▶ Assignment: Report each line of the entries below that has the word "Trieste" in it.

[Stored items]
=-=-=-=-=
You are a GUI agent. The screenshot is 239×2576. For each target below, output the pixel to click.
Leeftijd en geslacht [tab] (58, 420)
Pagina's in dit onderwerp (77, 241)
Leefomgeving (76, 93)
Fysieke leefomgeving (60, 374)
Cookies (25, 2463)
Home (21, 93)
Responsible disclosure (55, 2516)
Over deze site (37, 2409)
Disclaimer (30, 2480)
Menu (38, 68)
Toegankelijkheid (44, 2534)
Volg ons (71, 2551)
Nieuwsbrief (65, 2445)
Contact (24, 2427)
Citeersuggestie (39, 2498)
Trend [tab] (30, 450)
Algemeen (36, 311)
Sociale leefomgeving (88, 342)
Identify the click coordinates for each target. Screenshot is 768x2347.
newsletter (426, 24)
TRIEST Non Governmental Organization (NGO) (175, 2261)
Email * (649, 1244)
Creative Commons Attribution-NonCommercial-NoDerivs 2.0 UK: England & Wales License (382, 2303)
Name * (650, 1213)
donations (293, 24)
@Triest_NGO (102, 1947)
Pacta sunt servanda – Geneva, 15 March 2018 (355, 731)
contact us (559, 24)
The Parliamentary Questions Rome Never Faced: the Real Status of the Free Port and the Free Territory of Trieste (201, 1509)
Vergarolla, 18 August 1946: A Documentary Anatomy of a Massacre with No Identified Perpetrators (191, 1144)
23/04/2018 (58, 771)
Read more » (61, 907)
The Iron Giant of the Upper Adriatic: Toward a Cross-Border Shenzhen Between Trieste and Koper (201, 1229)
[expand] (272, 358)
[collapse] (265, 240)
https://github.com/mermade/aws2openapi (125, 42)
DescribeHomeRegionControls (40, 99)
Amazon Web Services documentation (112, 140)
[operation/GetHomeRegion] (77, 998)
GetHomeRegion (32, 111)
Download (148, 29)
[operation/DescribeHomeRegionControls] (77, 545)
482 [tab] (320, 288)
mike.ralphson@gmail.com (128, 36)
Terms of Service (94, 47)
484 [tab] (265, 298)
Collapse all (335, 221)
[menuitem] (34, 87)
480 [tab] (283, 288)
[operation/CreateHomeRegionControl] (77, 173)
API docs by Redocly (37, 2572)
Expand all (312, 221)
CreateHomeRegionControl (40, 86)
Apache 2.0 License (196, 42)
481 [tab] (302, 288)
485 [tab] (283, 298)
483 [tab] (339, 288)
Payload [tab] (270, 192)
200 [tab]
=-=-=-=-=
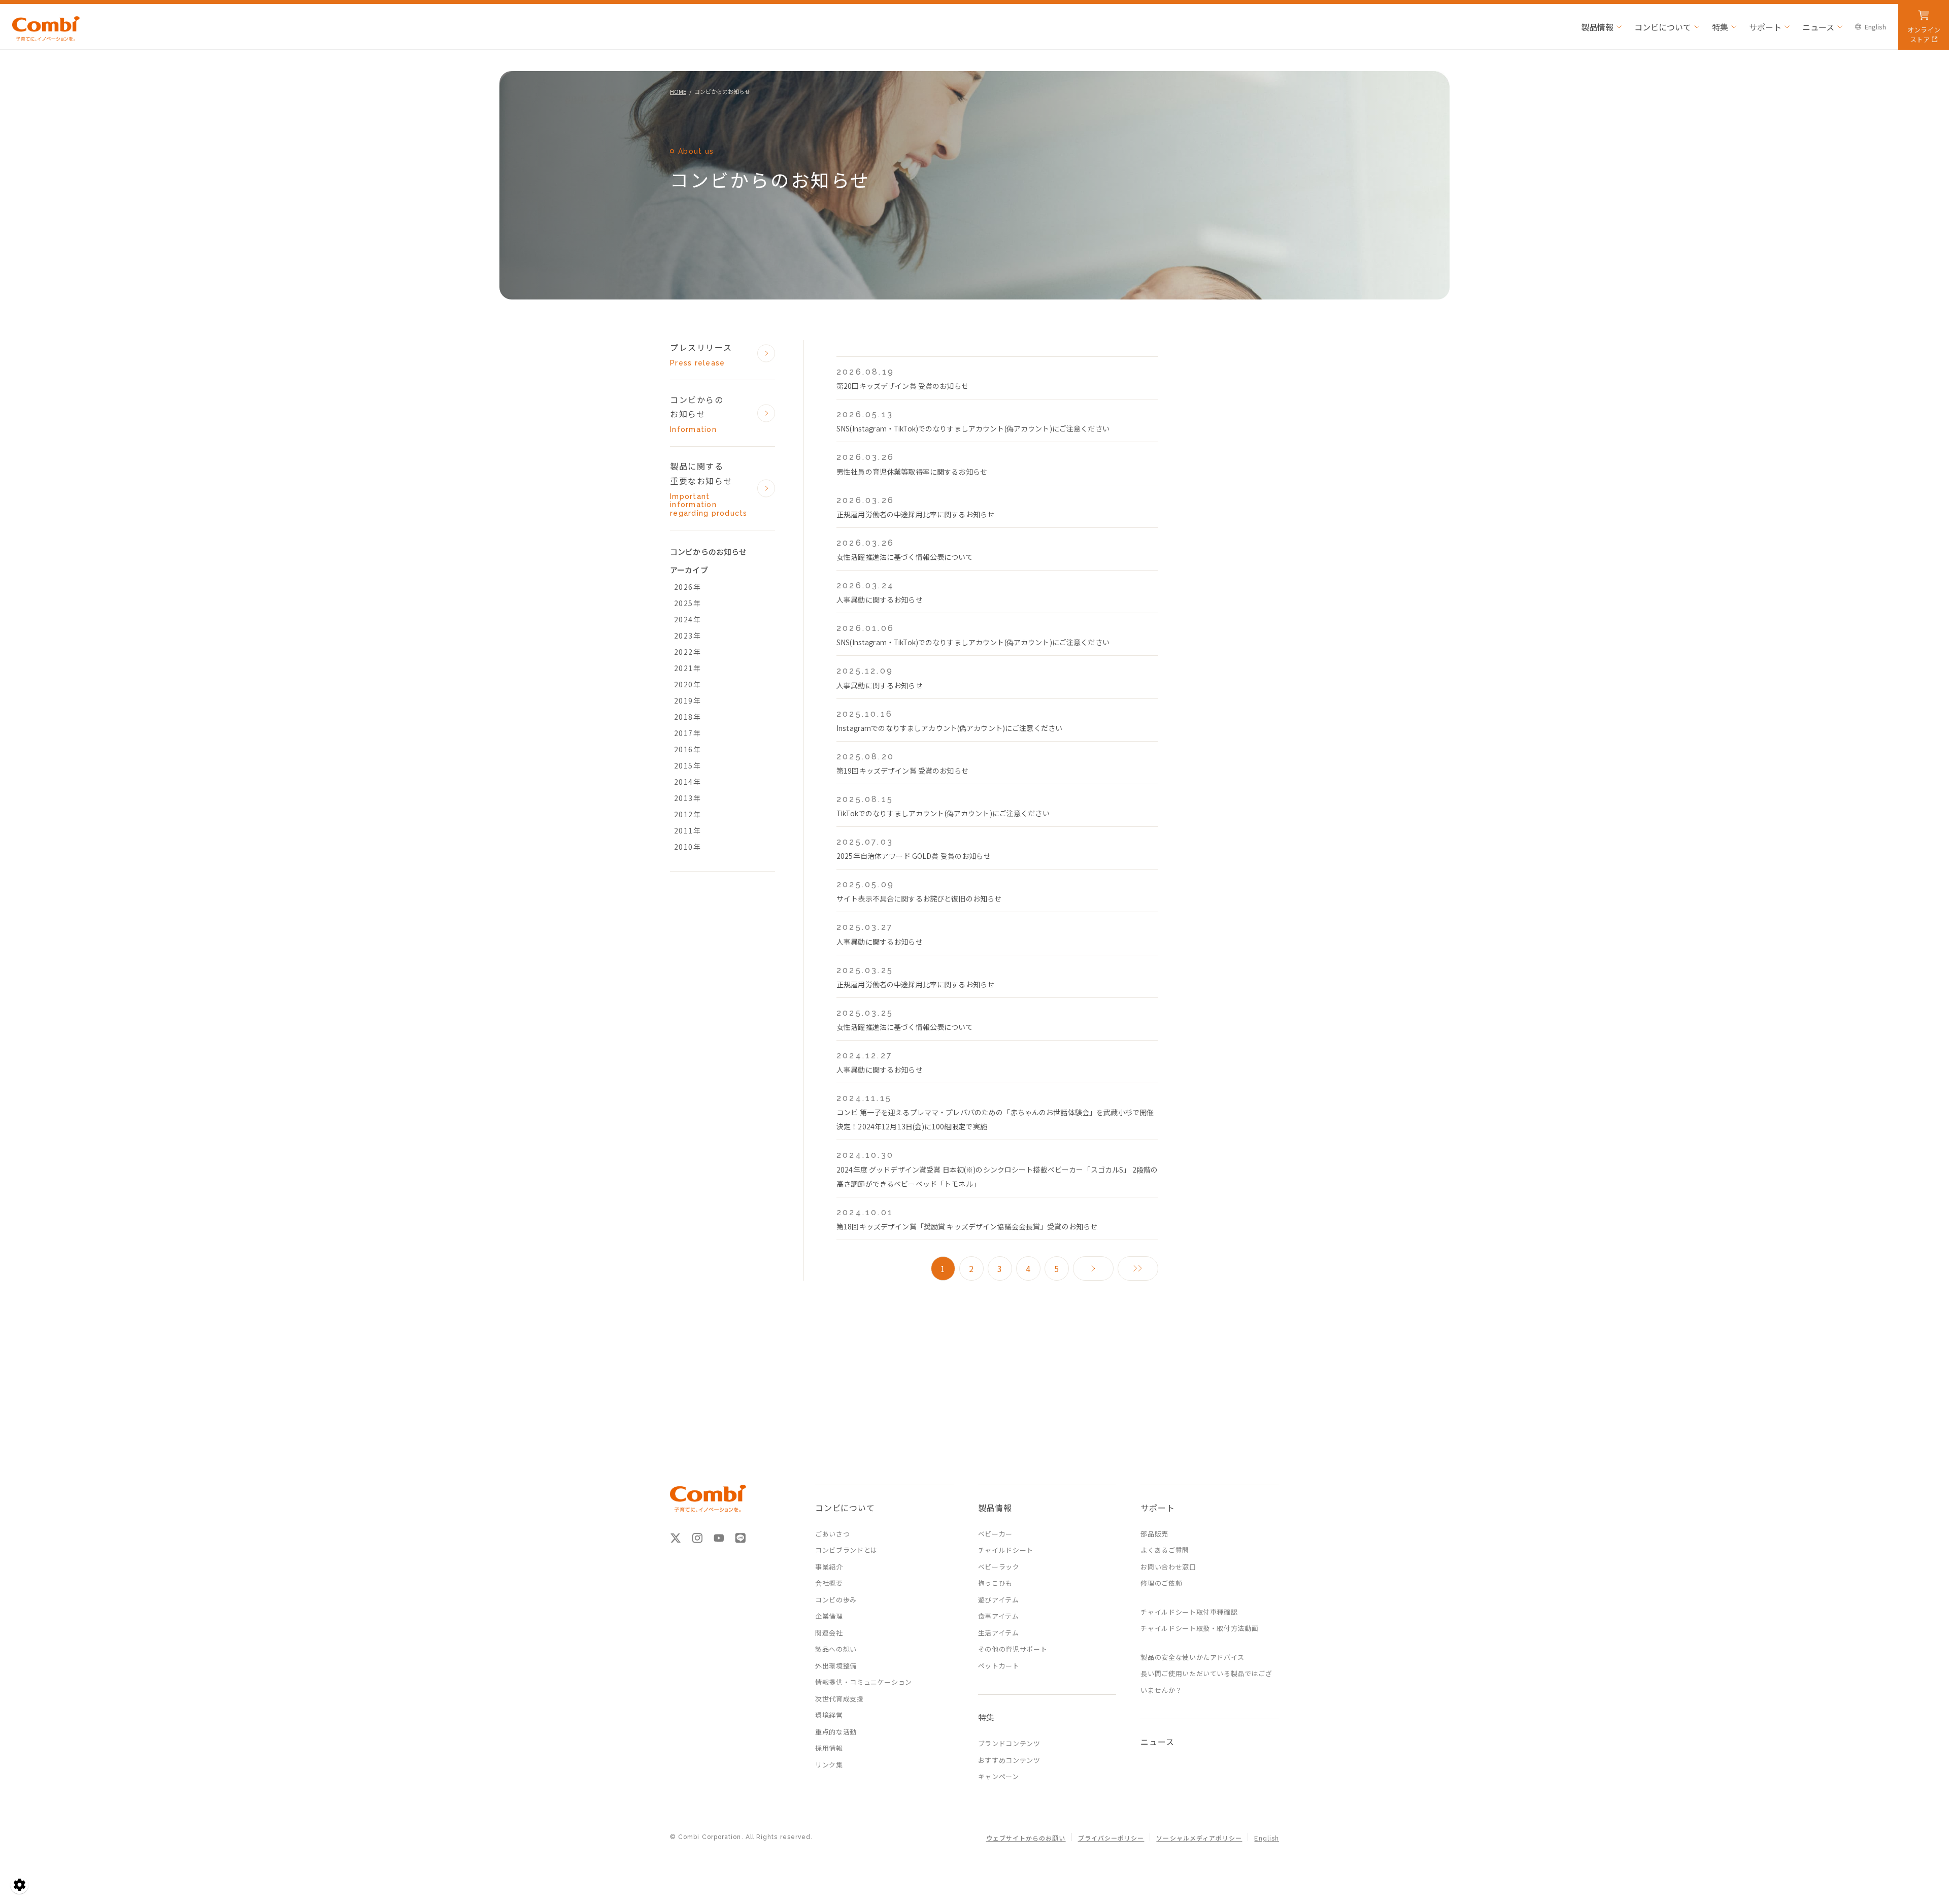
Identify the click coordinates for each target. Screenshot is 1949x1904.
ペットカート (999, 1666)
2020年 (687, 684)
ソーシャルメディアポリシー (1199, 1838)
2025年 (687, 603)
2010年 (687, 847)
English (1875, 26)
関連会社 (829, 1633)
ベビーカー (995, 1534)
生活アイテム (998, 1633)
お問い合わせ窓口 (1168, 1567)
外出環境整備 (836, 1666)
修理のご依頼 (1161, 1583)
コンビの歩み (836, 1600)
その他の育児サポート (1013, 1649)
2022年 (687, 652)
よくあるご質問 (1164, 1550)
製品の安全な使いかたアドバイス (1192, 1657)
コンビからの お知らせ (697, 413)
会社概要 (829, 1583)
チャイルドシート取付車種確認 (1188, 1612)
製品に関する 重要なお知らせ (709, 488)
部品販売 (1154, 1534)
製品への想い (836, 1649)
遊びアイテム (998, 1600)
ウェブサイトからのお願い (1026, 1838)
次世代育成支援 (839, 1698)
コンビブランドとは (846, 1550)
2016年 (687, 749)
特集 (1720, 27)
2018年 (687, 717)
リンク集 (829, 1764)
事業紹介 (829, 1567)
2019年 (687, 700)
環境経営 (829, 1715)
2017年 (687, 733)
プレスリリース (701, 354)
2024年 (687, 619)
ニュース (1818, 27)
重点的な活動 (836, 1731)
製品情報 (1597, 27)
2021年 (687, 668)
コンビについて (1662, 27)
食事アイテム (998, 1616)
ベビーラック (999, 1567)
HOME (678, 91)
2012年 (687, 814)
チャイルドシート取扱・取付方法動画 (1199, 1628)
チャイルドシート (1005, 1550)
=-=-=-=-=
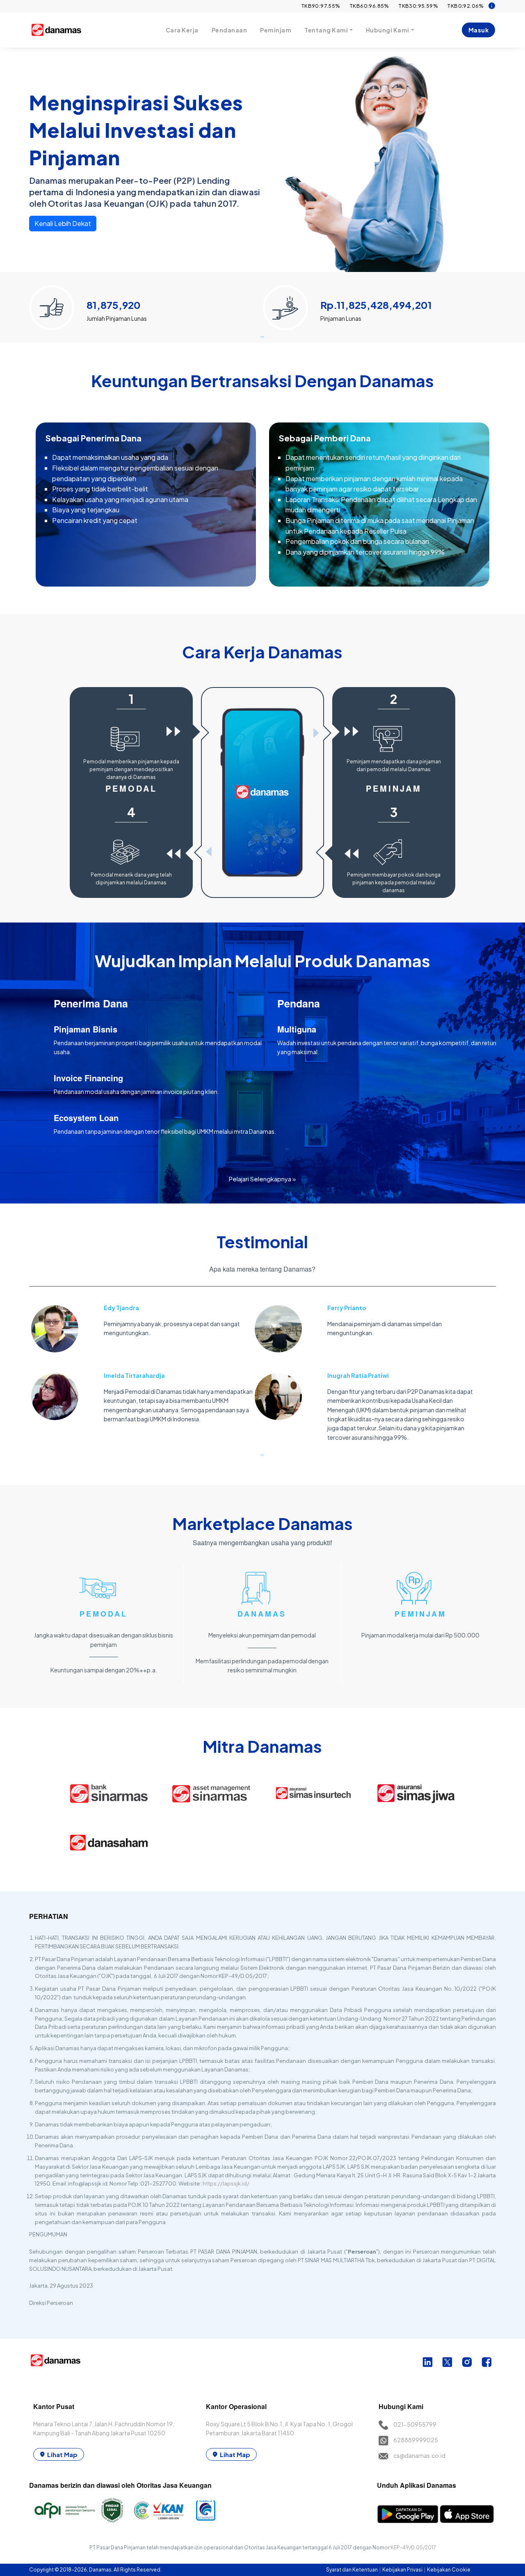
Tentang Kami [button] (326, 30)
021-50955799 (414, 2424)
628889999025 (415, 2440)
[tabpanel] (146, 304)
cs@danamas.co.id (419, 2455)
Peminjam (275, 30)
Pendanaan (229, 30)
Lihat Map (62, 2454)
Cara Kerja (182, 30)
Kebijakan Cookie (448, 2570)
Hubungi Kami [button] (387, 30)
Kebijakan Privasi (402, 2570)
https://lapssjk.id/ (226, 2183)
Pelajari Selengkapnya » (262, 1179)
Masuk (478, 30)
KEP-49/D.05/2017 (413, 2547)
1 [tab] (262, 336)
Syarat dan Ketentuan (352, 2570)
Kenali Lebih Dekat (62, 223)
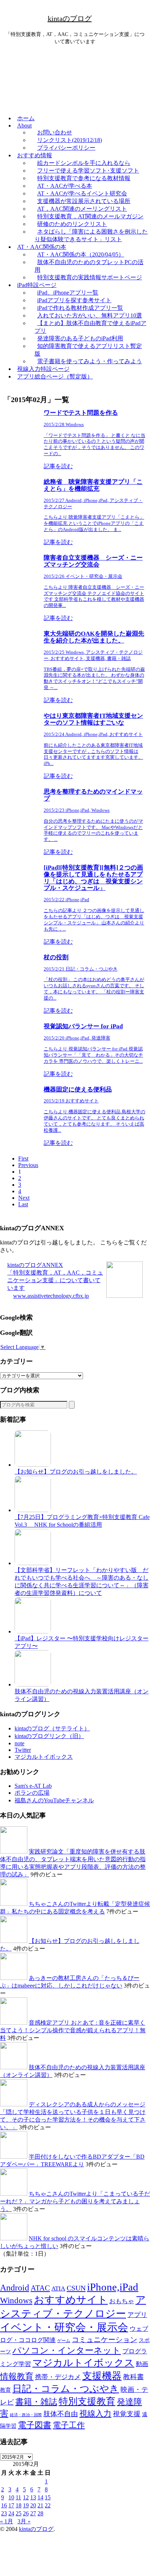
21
=-=-=-=-=
▶ The completed task:
The Parliamentary Questions Rome Never Faced: the Real Status of the Free Port and the Free Territory of Trieste (201, 1509)
The Iron Giant of the Upper Adriatic: Toward a Cross-Border Shenzhen Between Trieste and Koper (201, 1229)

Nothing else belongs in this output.